Element and text position data:
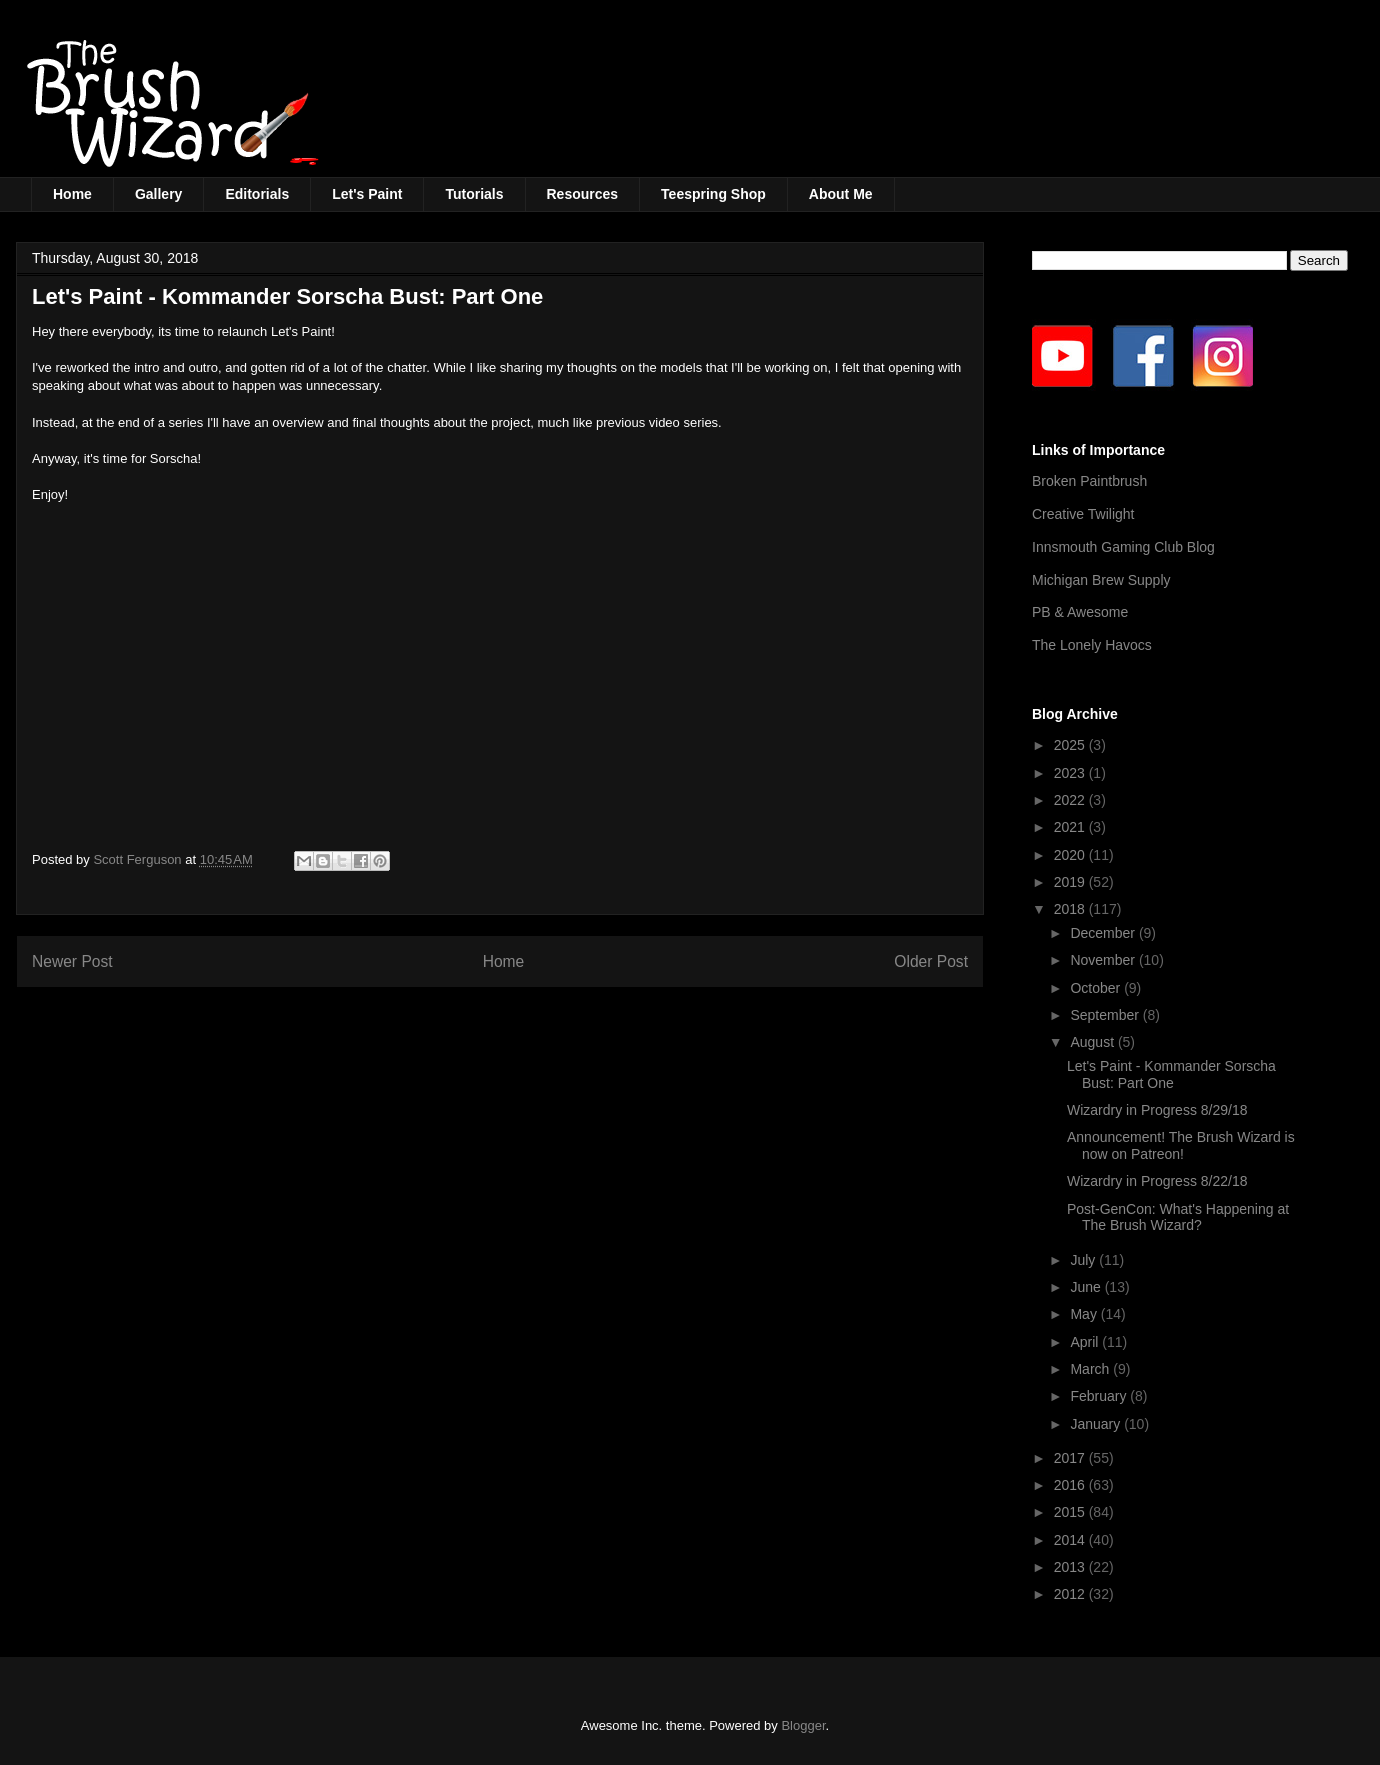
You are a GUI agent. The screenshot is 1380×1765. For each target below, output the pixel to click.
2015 (1071, 1512)
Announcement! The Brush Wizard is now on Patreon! (1181, 1145)
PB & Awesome (1080, 612)
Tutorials (474, 194)
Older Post (931, 961)
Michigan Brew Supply (1101, 580)
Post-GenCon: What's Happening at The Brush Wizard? (1178, 1217)
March (1091, 1369)
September (1106, 1015)
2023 (1071, 773)
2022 (1071, 800)
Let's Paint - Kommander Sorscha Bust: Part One (1171, 1074)
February (1100, 1396)
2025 (1071, 745)
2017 (1071, 1458)
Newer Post (72, 961)
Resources (583, 194)
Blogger (803, 1725)
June (1087, 1287)
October (1097, 988)
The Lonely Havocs (1092, 645)
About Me (841, 194)
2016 (1071, 1485)
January (1097, 1424)
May (1085, 1314)
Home (72, 194)
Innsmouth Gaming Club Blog (1123, 547)
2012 (1071, 1594)
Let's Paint (367, 194)
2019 (1071, 882)
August (1093, 1042)
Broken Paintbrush (1089, 481)
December (1104, 933)
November (1104, 960)
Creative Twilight (1083, 514)
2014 (1071, 1540)
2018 (1071, 909)
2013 (1071, 1567)
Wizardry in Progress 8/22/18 (1157, 1181)
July (1084, 1260)
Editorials (257, 194)
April (1086, 1342)
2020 (1071, 855)
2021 (1071, 827)
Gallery (158, 194)
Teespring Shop (713, 194)
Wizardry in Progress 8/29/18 (1157, 1110)
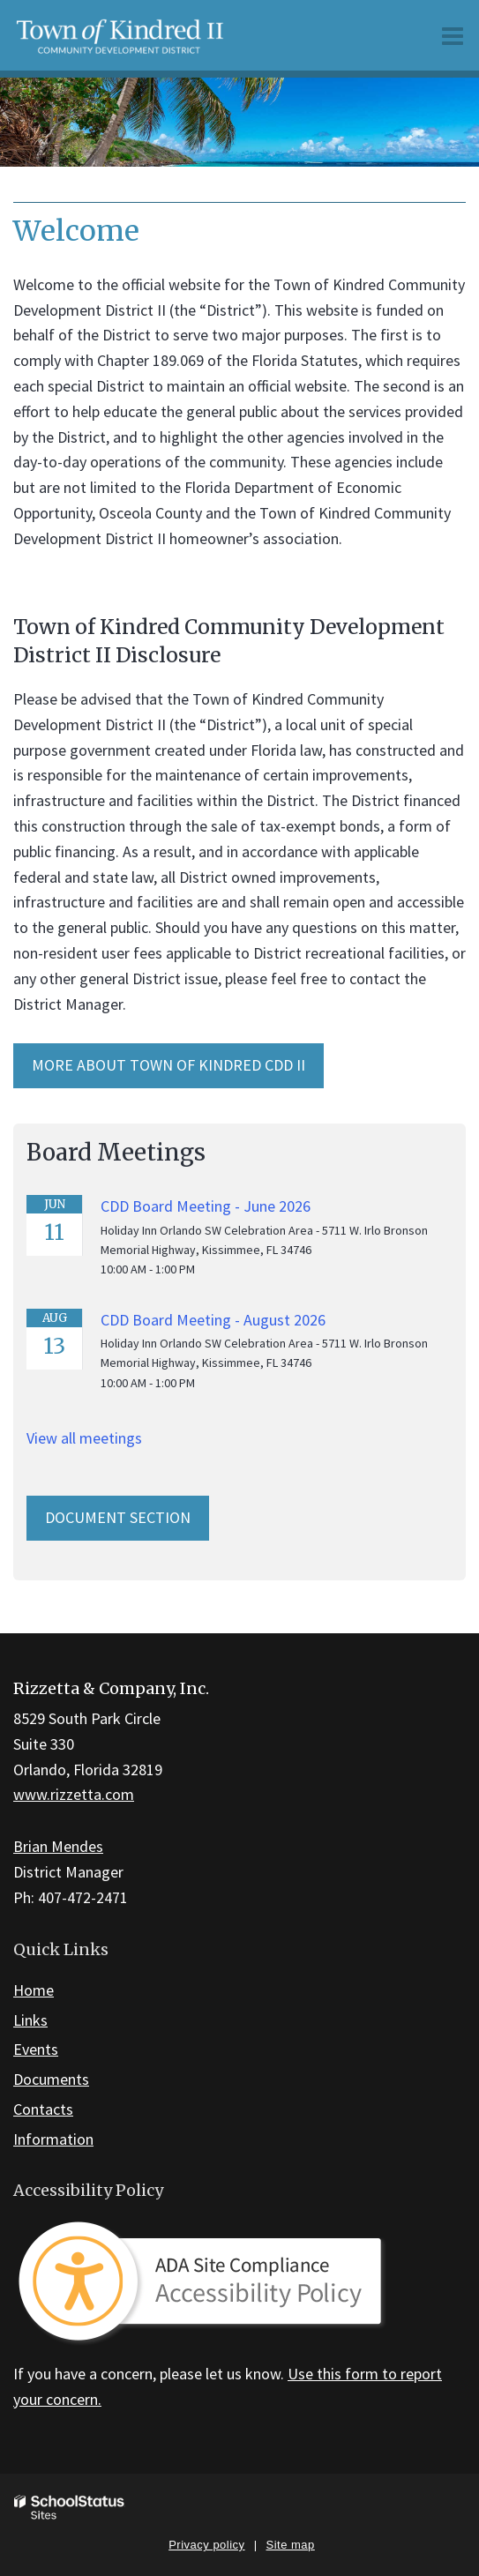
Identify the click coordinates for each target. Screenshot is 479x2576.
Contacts (43, 2109)
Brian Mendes (58, 1846)
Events (35, 2049)
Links (30, 2020)
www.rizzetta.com (73, 1794)
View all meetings (84, 1438)
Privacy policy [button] (206, 2544)
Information (53, 2139)
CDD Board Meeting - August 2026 (213, 1320)
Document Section (118, 1517)
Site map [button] (290, 2544)
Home (33, 1990)
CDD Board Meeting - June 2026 (206, 1206)
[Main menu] (452, 35)
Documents (51, 2079)
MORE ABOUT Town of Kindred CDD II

### Work required
Write out every line of the entries above as a numbered list, skipping any blank lines and leaving out the pictures.

### Finished answer
1. You are a GUI agent. The screenshot is 1380×1765. For each target below, output the pixel to click.
2. 2015 (1071, 1512)
3. Announcement! The Brush Wizard is now on Patreon! (1181, 1145)
4. PB & Awesome (1080, 612)
5. Tutorials (474, 194)
6. Older Post (931, 961)
7. Michigan Brew Supply (1101, 580)
8. Post-GenCon: What's Happening at The Brush Wizard? (1178, 1217)
9. March (1091, 1369)
10. September (1106, 1015)
11. 2023 (1071, 773)
12. 2022 (1071, 800)
13. Let's Paint - Kommander Sorscha Bust: Part One (1171, 1074)
14. February (1100, 1396)
15. 2025 (1071, 745)
16. 2017 (1071, 1458)
17. Newer Post (72, 961)
18. Resources (583, 194)
19. Blogger (803, 1725)
20. June (1087, 1287)
21. October (1097, 988)
22. The Lonely Havocs (1092, 645)
23. About Me (841, 194)
24. 2016 (1071, 1485)
25. January (1097, 1424)
26. May (1085, 1314)
27. Home (72, 194)
28. Innsmouth Gaming Club Blog (1123, 547)
29. 2012 (1071, 1594)
30. Let's Paint (367, 194)
31. 2019 (1071, 882)
32. August (1093, 1042)
33. Broken Paintbrush (1089, 481)
34. December (1104, 933)
35. November (1104, 960)
36. Creative Twilight (1083, 514)
37. 2014 (1071, 1540)
38. 2018 (1071, 909)
39. 2013 (1071, 1567)
40. Wizardry in Progress 8/22/18 (1157, 1181)
41. July (1084, 1260)
42. Editorials (257, 194)
43. April (1086, 1342)
44. 2020 (1071, 855)
45. 2021 (1071, 827)
46. Gallery (158, 194)
47. Teespring Shop (713, 194)
48. Wizardry in Progress 8/29/18 (1157, 1110)
49. Identify the click coordinates for each target. Screenshot is 479x2576.
50. Contacts (43, 2109)
51. Brian Mendes (58, 1846)
52. Events (35, 2049)
53. Links (30, 2020)
54. www.rizzetta.com (73, 1794)
55. View all meetings (84, 1438)
56. Privacy policy [button] (206, 2544)
57. Information (53, 2139)
58. CDD Board Meeting - August 2026 (213, 1320)
59. Document Section (118, 1517)
60. Site map [button] (290, 2544)
61. Home (33, 1990)
62. CDD Board Meeting - June 2026 (206, 1206)
63. [Main menu] (452, 35)
64. Documents (51, 2079)
65. MORE ABOUT Town of Kindred CDD II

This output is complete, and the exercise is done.